The lawsuit, filed by several state residents who are also commercial and residential property owners, claims that New Hampshire is violating the Supreme Court’s 1997 Claremont II decision.
That decision found, in part, that the use of local property taxes with varying rates to pay for the state’s obligation to provide its students with an adequate education is unconstitutional.
According to attorneys Andru Volinsky, John Tobin and Natalie Laflamme, the state continues to ignore the New Hampshire Supreme Court by using varying rates for the Statewide Property Tax, which in effect continues to punish poor communities with lower property values.

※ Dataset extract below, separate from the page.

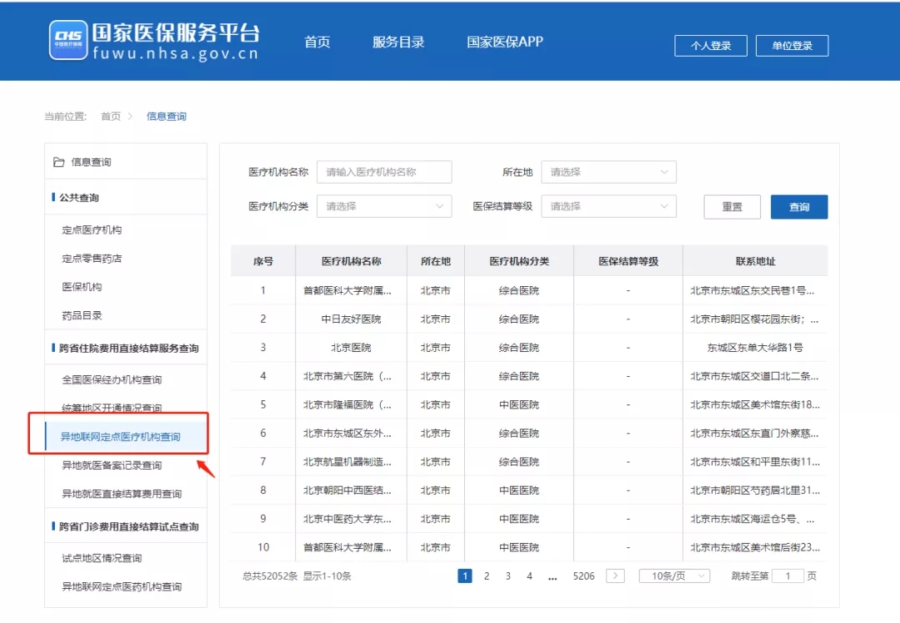Click the CHS medical insurance logo icon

“Ever since (Claremont II,) the State has tried numerous mechanisms to avoid implementing an equitable tax system that would have the effect of imposing a fairer tax burden on wealthier towns, requiring the courts to intervene and protect the constitutional rights of New Hampshire citizens.
“Now, the State is primed to once again impose a tax using the same mechanisms previously held unconstitutional that will result in some taxpayers paying up to seven times as much for education funding as their wealthier counterparts,” the attorneys write in a new filing filed in Grafton County Superior Court.
The plaintiffs are seeking an injunction to prevent the state from setting a tax rate, asking the court to keep the Statewide Education Property Tax, or SWEPT, rate at $0.
SWEPT accounts for 30 percent of education funding in New Hampshire. However, as many as 34 wealthier communities in New Hampshire are keeping a portion of the money raised through the SWEPT, according to the lawsuit.
SWEPT started in 1999 as a response to the Claremont decisions, which found that the state has a constitutional obligation to fund an adequate education. The money raised, more than $360 million estimated in the coming year, is used to fund state adequacy grants.
According to the plaintiffs, wealthy communities raise more funds per pupil through SWEPT than the state’s low standard for what it asserts is the cost of a state-funded adequate education. Further, since 2011, the state has allowed these wealthy towns to keep the surplus, which flies in the face of the Claremont decisions, according to the motion.
“The SWEPT tax as currently administered is not uniform in rate as the State allows towns with surplus SWEPT funds to either set a negative local education tax rate to offset the State’s official equalized SWEPT tax rate or retain the excess,” the motion states. “Both of these mechanisms have been previously deemed unconstitutional by New Hampshire courts.”
This is the second lawsuit pending that challenges the state’s education funding scheme. In 2019, The Contoocook Valley Regional School District, based in Peterborough, sued the state claiming that New Hampshire’s adequacy grants of $3,636 per pupil per year isn’t nearly enough to cover the costs of an education.
Judge David Ruoff ruled in the ConVal case that the state needs to come up with a grant amount that meets the Claremont decision standards but declined to set a different figure for the grant. Last year, the state Supreme Court ruled Ruoff must hold a trial in order to determine a constitutionally acceptable adequacy grant amount. That trial in the case is set for next year in the Rockingham Superior Court.